Gui Siqueira

Personal information
- Full name: Guilherme Leal Siqueira
- Date of birth: 6 December 2004 (age 21)
- Place of birth: Italy
- Height: 5 ft 11 in (1.80 m)
- Position: Right back

Team information
- Current team: Buxton
- Number: 23

Youth career
- 0000–2016: Brentford
- 2016–2023: Queens Park Rangers

Senior career*
- Years: Team / Apps / (Gls)
- 2023–2026: Sheffield Wednesday / 0 / (0)
- 2026–: Buxton / 7 / (0)

= Guilherme Siqueira (footballer, born 2004) =

Brazilian association football player

Guilherme "Gui" Leal Siqueira (born 6 December 2004) is a Brazilian professional footballer who plays as a right back for club Buxton.

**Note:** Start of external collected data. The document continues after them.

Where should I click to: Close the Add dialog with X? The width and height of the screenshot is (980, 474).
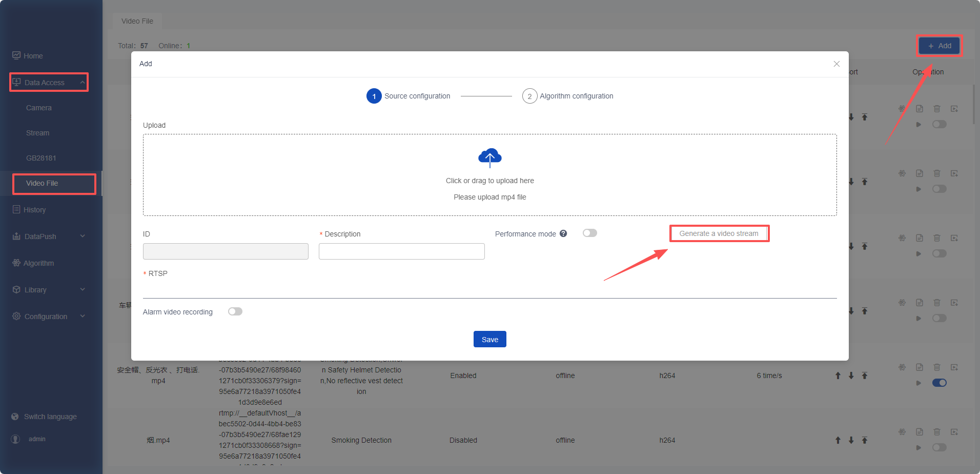(x=836, y=64)
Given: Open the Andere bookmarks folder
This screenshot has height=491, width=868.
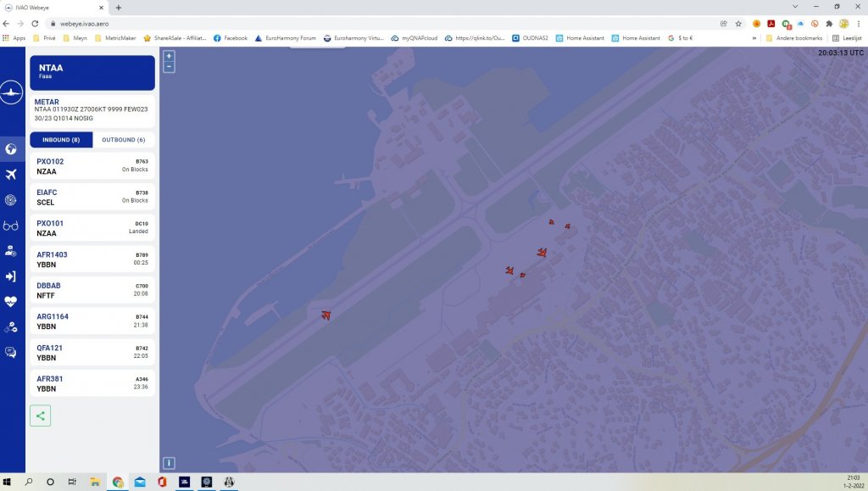Looking at the screenshot, I should point(794,38).
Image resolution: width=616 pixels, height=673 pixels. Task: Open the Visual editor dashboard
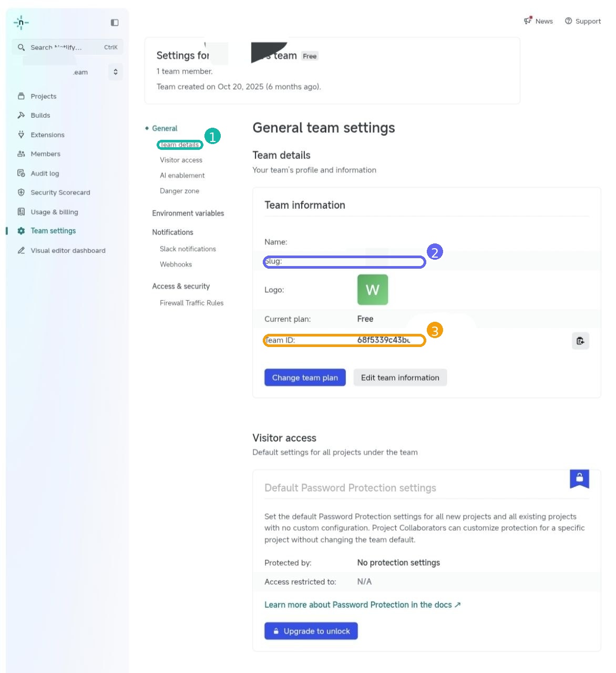[68, 250]
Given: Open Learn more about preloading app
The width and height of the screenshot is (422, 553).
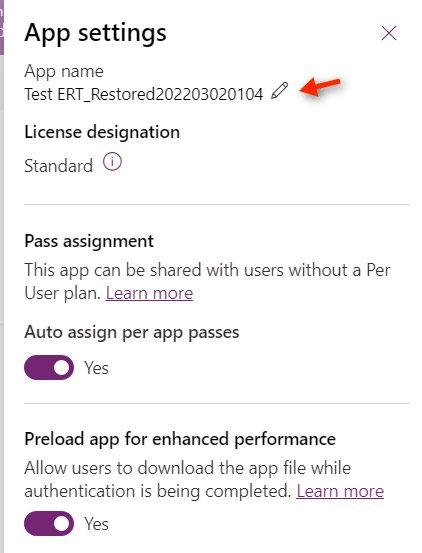Looking at the screenshot, I should [x=340, y=491].
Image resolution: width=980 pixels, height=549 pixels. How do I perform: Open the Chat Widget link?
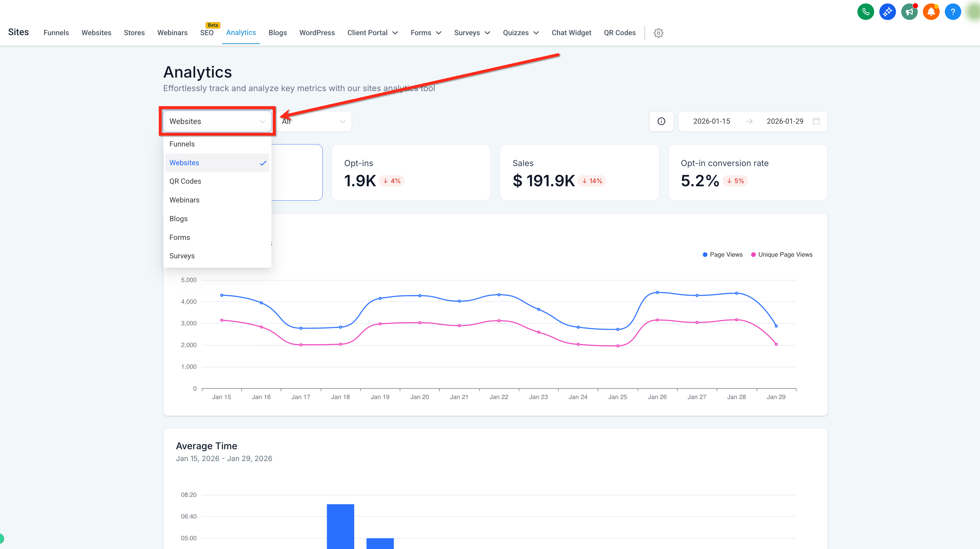(x=571, y=33)
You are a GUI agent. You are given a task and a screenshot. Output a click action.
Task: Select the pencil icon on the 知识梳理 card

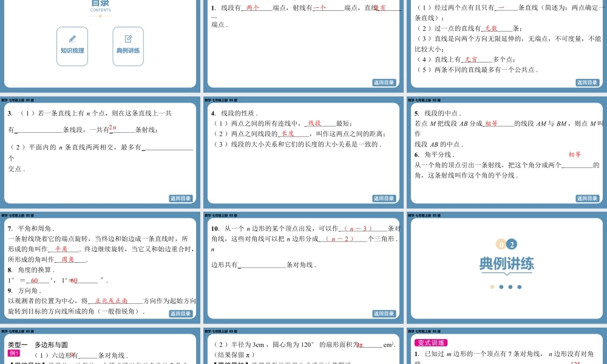pos(72,38)
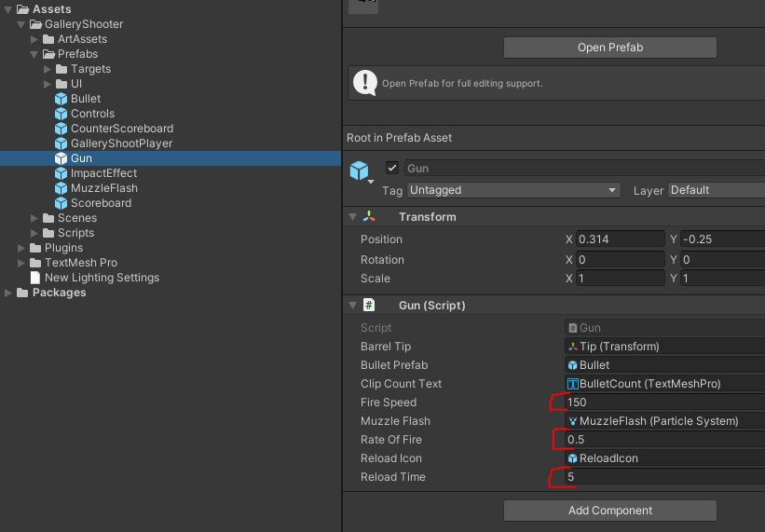Click the ImpactEffect prefab icon
The width and height of the screenshot is (765, 532).
click(x=61, y=173)
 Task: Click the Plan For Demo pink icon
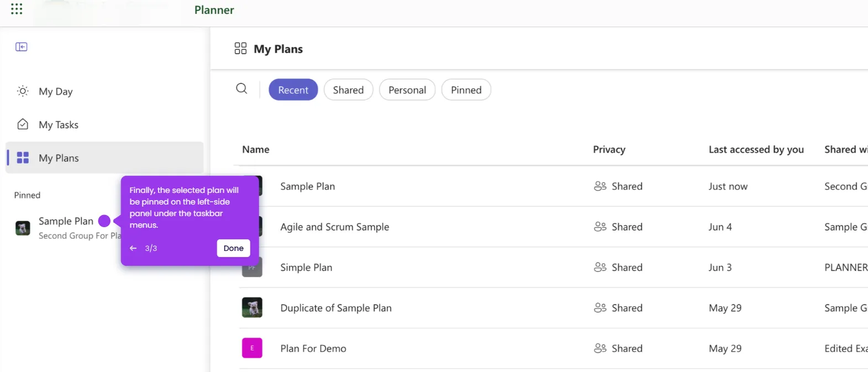pyautogui.click(x=252, y=348)
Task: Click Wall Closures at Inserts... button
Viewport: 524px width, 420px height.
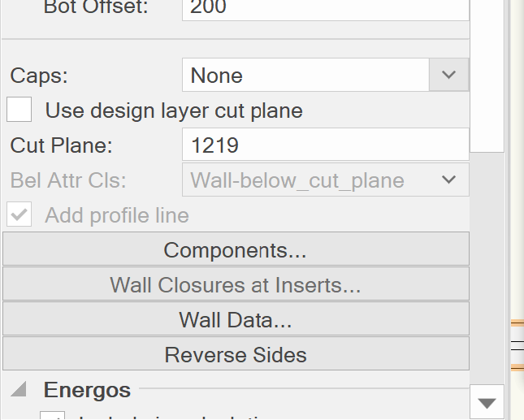Action: [x=236, y=285]
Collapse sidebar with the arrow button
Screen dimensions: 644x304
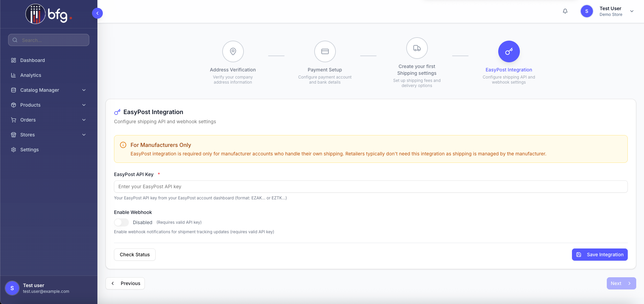pyautogui.click(x=97, y=13)
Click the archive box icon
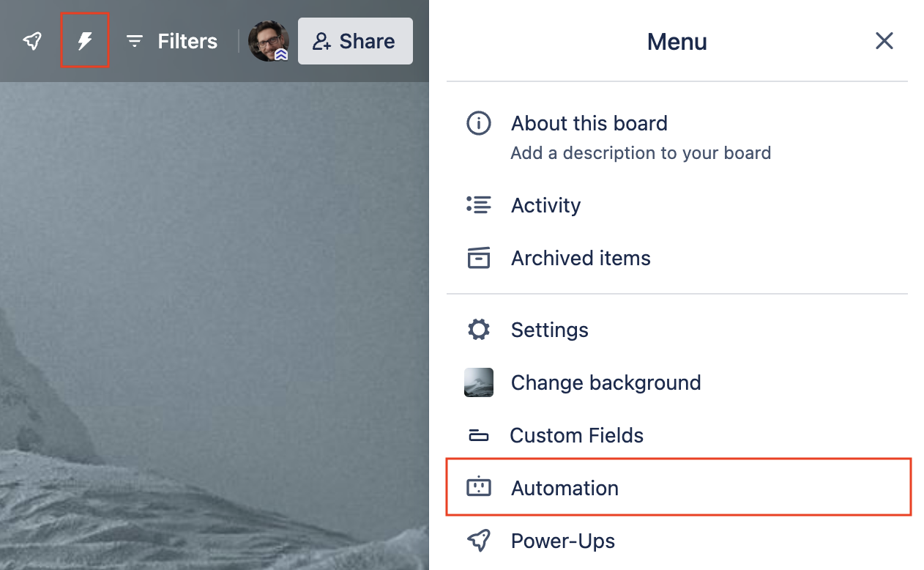This screenshot has height=570, width=924. tap(479, 258)
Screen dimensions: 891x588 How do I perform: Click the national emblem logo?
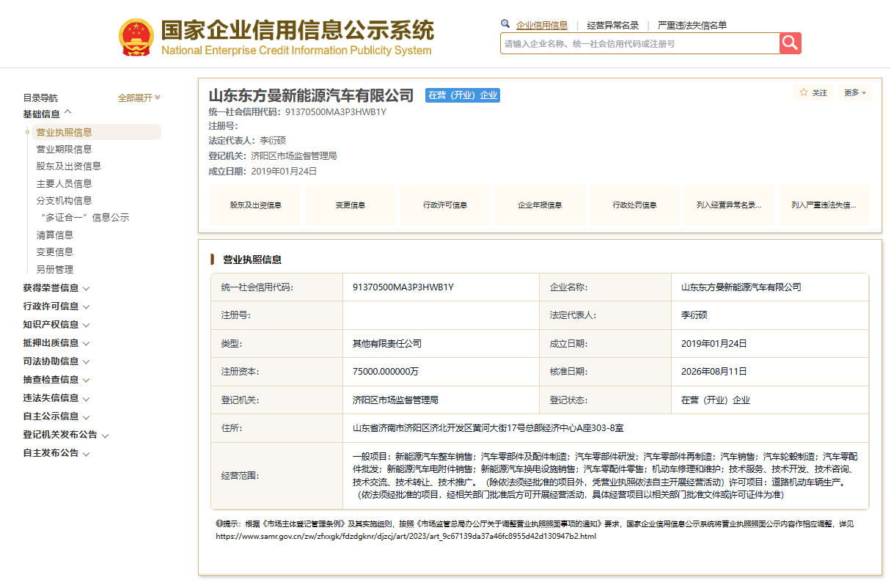(136, 37)
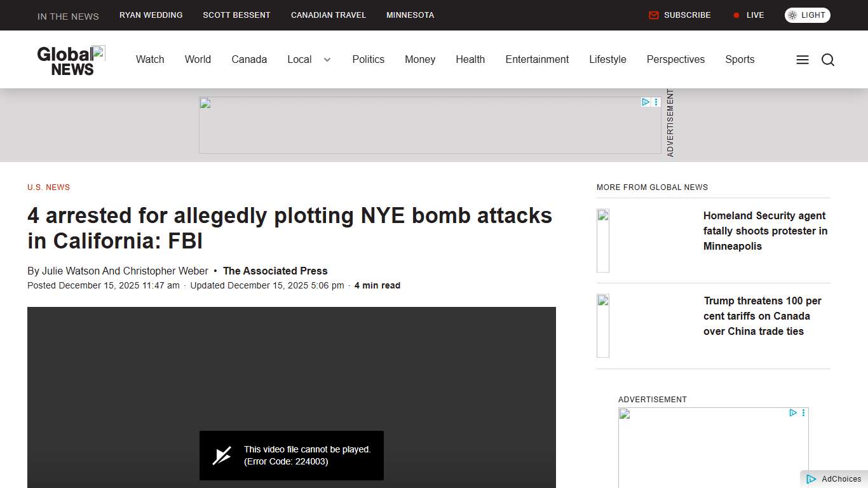Click the AdChoices icon near bottom right

pos(811,479)
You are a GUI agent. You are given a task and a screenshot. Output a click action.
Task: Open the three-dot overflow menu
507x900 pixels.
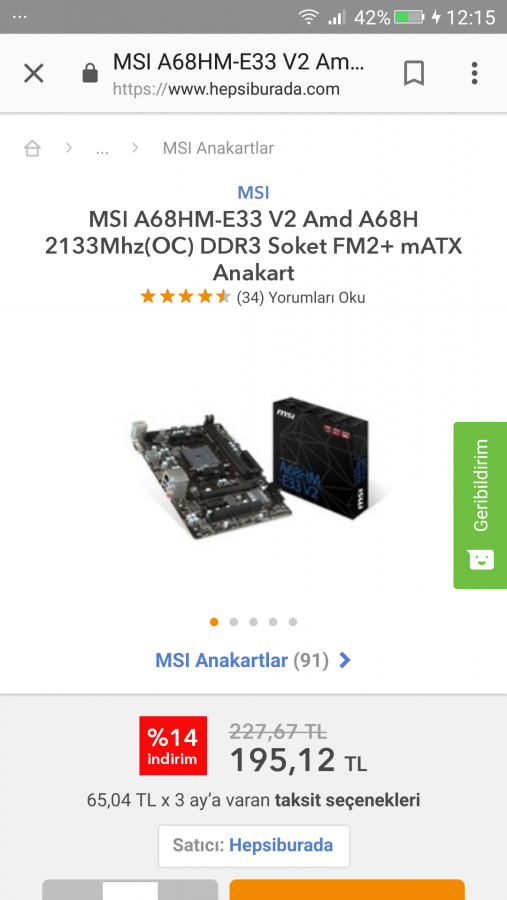pyautogui.click(x=474, y=73)
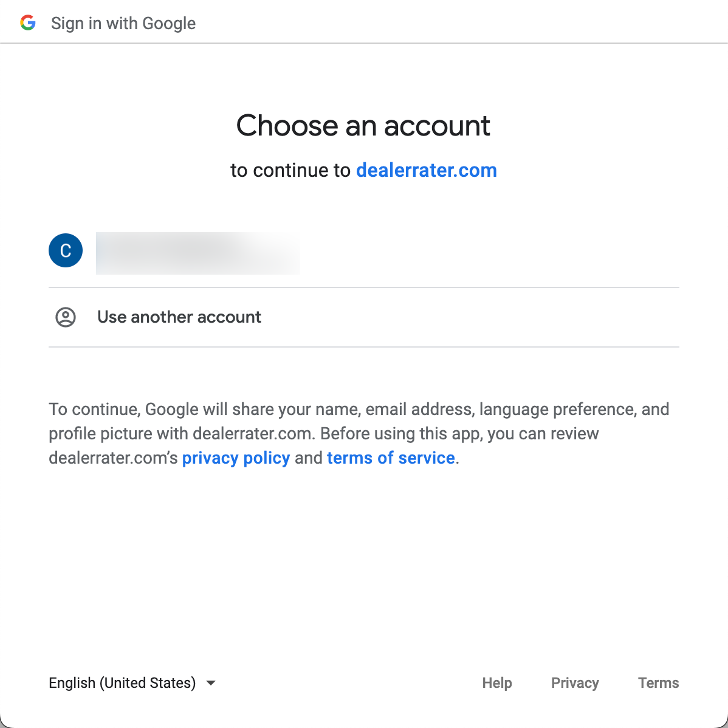Choose Use another account
Viewport: 728px width, 728px height.
[x=179, y=317]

==Early and personal life==
Possessing dual-citizenship of Brazil and Italy, Siqueira moved to the United Kingdom in childhood. He played in the Brentford academy until he was 12 years-old. After which, he joined the system at Queens Park Rangers, where he completed a two-year football scholarship.

==Career==
He signed his first professional contract with Sheffield Wednesday in July 2023, following a trial with the club. He began to be integrated with the Wednesday first-team match day squad during the 2023–24 season. He made his professional debut with Sheffield Wednesday as a substitute in a 4–0 FA Cup win over Cardiff City on 6 January 2024. He returned to the first team squad for the 2025–26 season and started in their EFL Cup tie against Bolton Wanderers scoring the opening goal – and his first goal for the club – a ferocious long-range strike, before being replaced at half time for Liam Palmer. His goal won the EFL Cup Round 1, Goal of the Round. After playing one more game that season, the EFL Cup second round win against Leeds United, he was ruled out for the remainder of the season having undergone surgery following an injury to his achilles during an U21 win against Colchester United. At the end of the 2025–26 season it was confirmed that he would be invited back to pre-season training with a view to potentially extending his stay at S6.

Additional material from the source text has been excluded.